Low Cell Voltage. Lithium-ion cells operate best within a narrow voltage window (typically 3.0–4.2 V per cell). Below ~3.0 V, the internal structure becomes less stable. Injecting high current at this point risks plating metallic lithium on the anode—an irreversible form of battery damage.

Battery Temperature. Low SoC often coincides with low temperature, especially after highway driving. Cold cells are more resistant and cannot accept high charge without overheating or triggering safety cutoffs. That's why a Tesla Model 3 may pull only 30–40 kW at 10% if the battery is cold, even at a 250-kW Supercharger.

Internal Resistance Spike. At low voltages, internal resistance rises, converting energy into heat instead of stored charge. The BMS reduces power intake to avoid thermal stress.

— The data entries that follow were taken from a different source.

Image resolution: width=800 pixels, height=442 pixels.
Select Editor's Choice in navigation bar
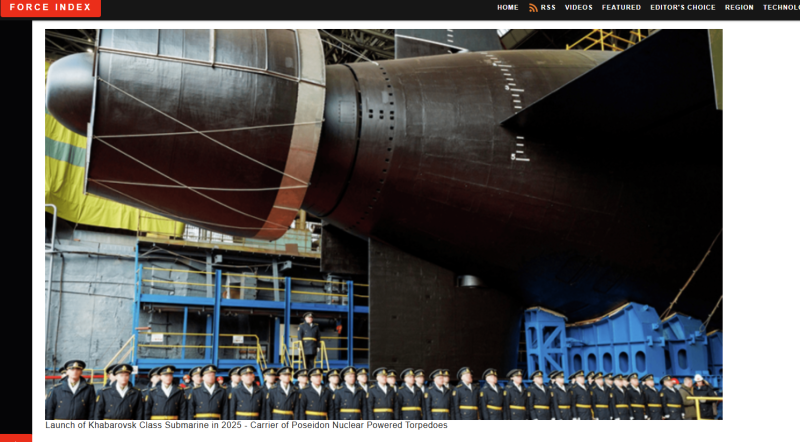tap(682, 8)
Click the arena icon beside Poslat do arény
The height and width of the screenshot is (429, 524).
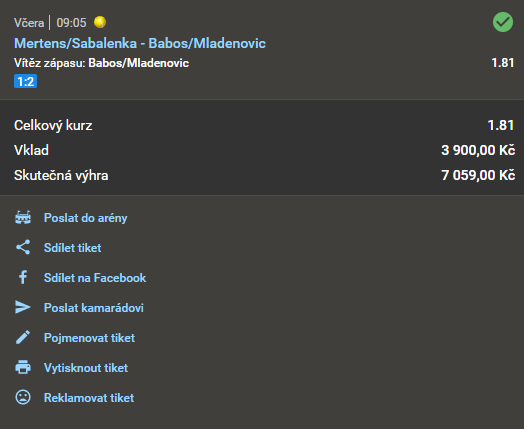coord(23,218)
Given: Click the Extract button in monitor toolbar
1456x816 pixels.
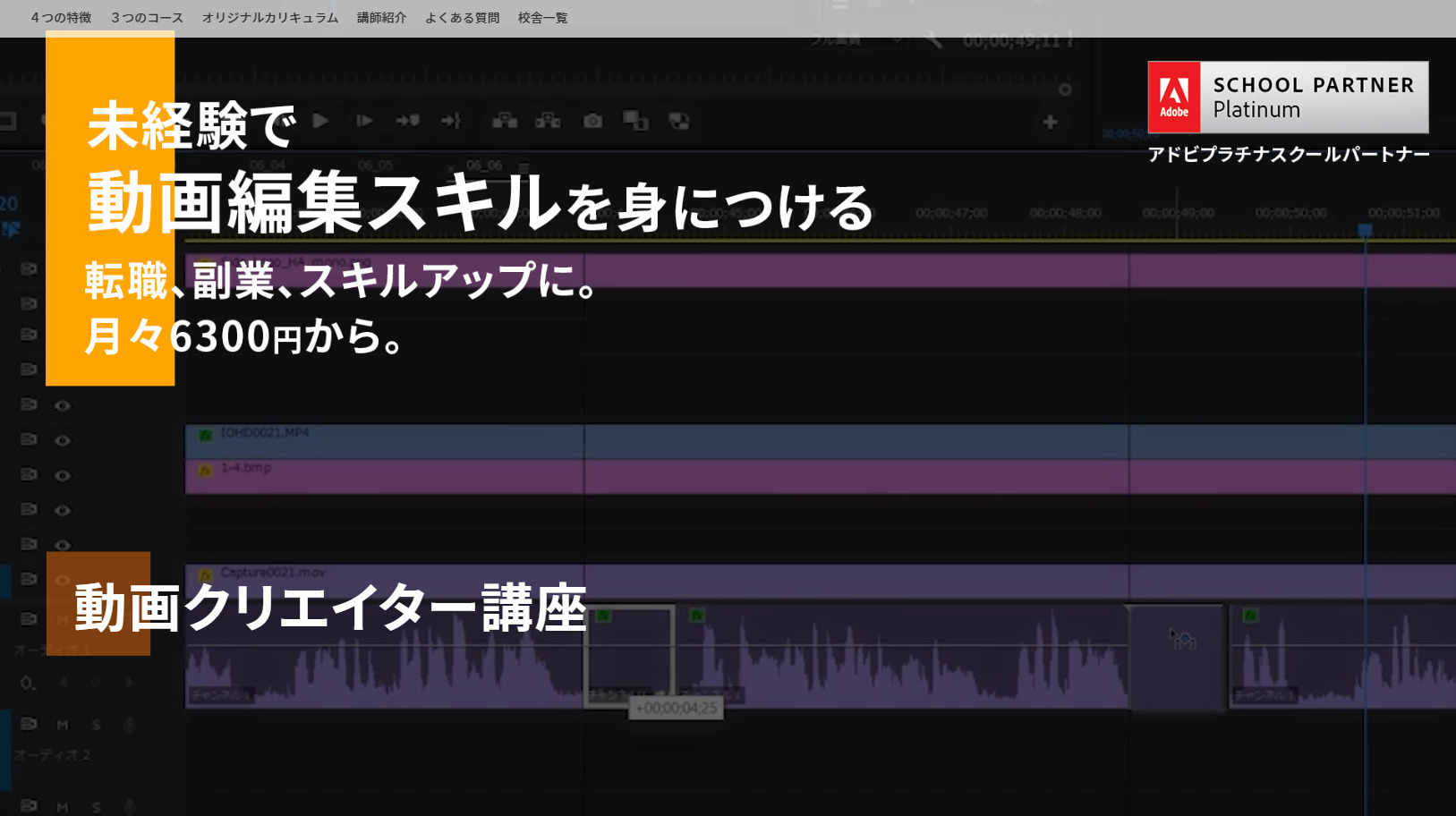Looking at the screenshot, I should pos(548,121).
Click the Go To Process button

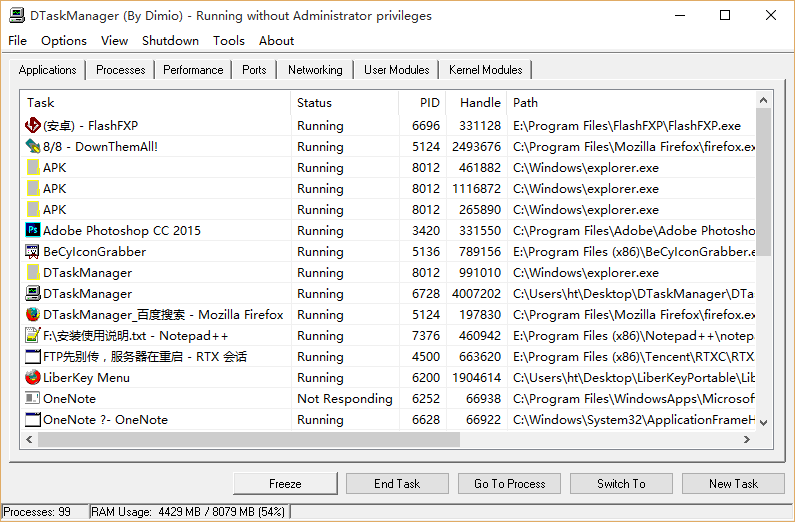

20–60%: The Sweet Spot for Fast Charging

Once the battery voltage climbs into the optimal zone, the EV can take in maximum power—the famous “charging peak.” In this range, the battery is warm enough, the cell voltage is stable, the internal resistance is low, and the BMS opens the taps for high current. This mid-range zone delivers the highest miles added per minute, which is why EV drivers often charge only to 60–70% on road trips.

Why Charging Slows Down at 80–100%

This is the part EV beginners find most frustrating. When an EV battery approaches its upper voltage limit (4.2–4.3 V per cell depending on chemistry), it becomes extremely sensitive to overheating and overcharging. To prevent damage, the BMS transitions from constant-current (CC) charging to constant-voltage (CV) charging.

The Constant-Voltage Phase. At low and mid SoC, the car fills the battery by pushing in a large, steady current (CC). But at high SoC, the voltage is at its ceiling. Any additional current would push cell voltage beyond safe limits. So the charger gradually reduces current to maintain a fixed voltage—resulting in a slow taper. This slow phase is where the final “top balance” occurs—equalizing cell voltages so the pack is uniform and safe. Manufacturers intentionally slow the process to extend lifespan—often dramatically. 

Battery Chemistry Matters Too

Different chemistries behave differently:

NMC or NCA (used by Tesla, VW, Hyundai, etc.) has the highest energy density, it needs strong taper above 80%, and best fast-charge performance in the mid-range.

LFP (used in Tesla SR+, BYD Blade) has a more expansive voltage plateau and can charge to 100% more often. It has lower energy density, but is highly durable. An LFP battery’s charging curve has a slower rise at the beginning but a less dramatic taper at the end.

Why Understanding This Matters for EV Conversions

EVs don’t charge in a straight line—they follow a complex charging curve shaped by chemistry, physics, and safety systems. Fast at the beginning, steady in the middle, and slow at the end, this curve is essential for protecting the battery and ensuring long-term performance. Understanding it helps drivers plan better, reduce charging time, and get the very best from their electric vehicle—whether it’s a modern EV or a converted electric classic.

For DIY and professional EV conversions:

The BMS must support proper CC–CV control.

Poor-quality BMS units may exaggerate slow charging.

Automotive-grade modules (Tesla, LG Chem, CATL) follow predictable taper curves.

Thermal management becomes critical to avoid low-SOC cold charging damage.

High charging currents should be chosen based on chemistry, not charger size.

Ultimately, every charging experience depends on four key elements working together: the battery pack, the battery management system (BMS), the on-board charger, and the thermal control system. These systems constantly communicate to determine how much power the battery can safely accept at any moment—monitoring temperature, protecting individual cells, and adjusting current and voltage to keep charging fast when conditions allow and gentle when conditions require.

Because of this tight coordination, selecting the right combination of components is essential in any EV conversion. With many battery packs, BMS technologies, chargers, and cooling systems available on the market, compatibility is not guaranteed. At Fuel2Electric, we always ensure these four elements operate in perfect harmony so your conversion delivers long battery life, efficient performance, stable temperatures, and safe, reliable charging—every time you plug in.